As Howard Reed and Jacob Mohun Himmelweit recently argued for the TUC, this is not surprising. The share of overall national income going to labour is falling, as these graphs show:

For those on the right who argue that the data does not in fact show a falling labour share I offer this chart for the USA, admittedly but for which I can't find a UK equivalent right now, although the trend is similar. It comes from Zero Hedge, yesterday:

The reason why labour shares may not have fallen as much as expected is most of the share is now being eaten up by a few at the top: the rest are now very much worse off, barring in the US those on very lowest incomes. The shift in income distribution is hidden in GDP data.

We have a more unequal society. More people have less income. Poverty is increasing. People are desperate, and yet our government spins a narrative that says that those unable to work or those unable to find work that lets them live anything approaching a decent life because of the miserly wages paid to them are to blame.

Those people are not to blame.
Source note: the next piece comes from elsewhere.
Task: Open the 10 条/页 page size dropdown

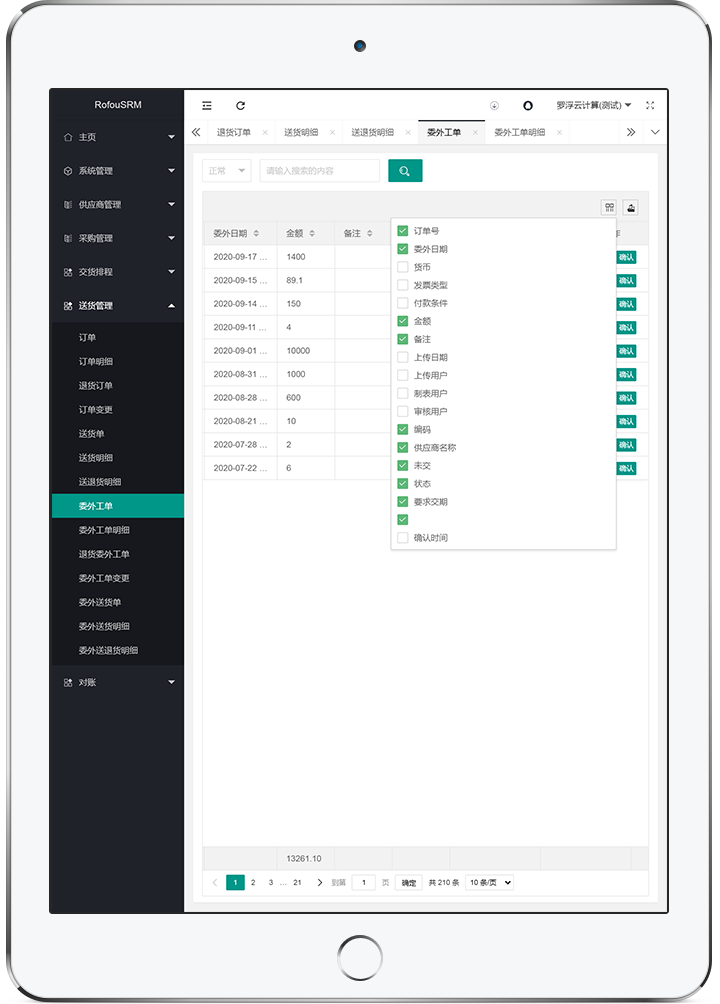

They are the victims of a cruel and heartless school of economic thinking that is deliberately pushing the poorest to the margins of society, and to the margins of their grip on anything like the life all should reasonably enjoy in this country.

This is the reality of 2012.

It will be the reality of 2013.

It's why I've blogged this year.

It's why I still will be blogging next year.

But always I do so because I know this need not be the case. With proper tax systems, with proper accountability, with attention focused on the real cheats in society - far too many of whom are hiding the wealth of the already rich and major corporations from taxation which if paid could help solve this problem - we could alleviate this poverty.

I'd like to thank the Joseph Rowntree Charitable Trust for helping me work on this issue this year. And next year too. I am aware they are criticised for helping me and the Tax Justice Network do so. But surely if poverty is your concern isn't this one of the biggest issues on your agenda? They think so, and I'm incredibly grateful for that.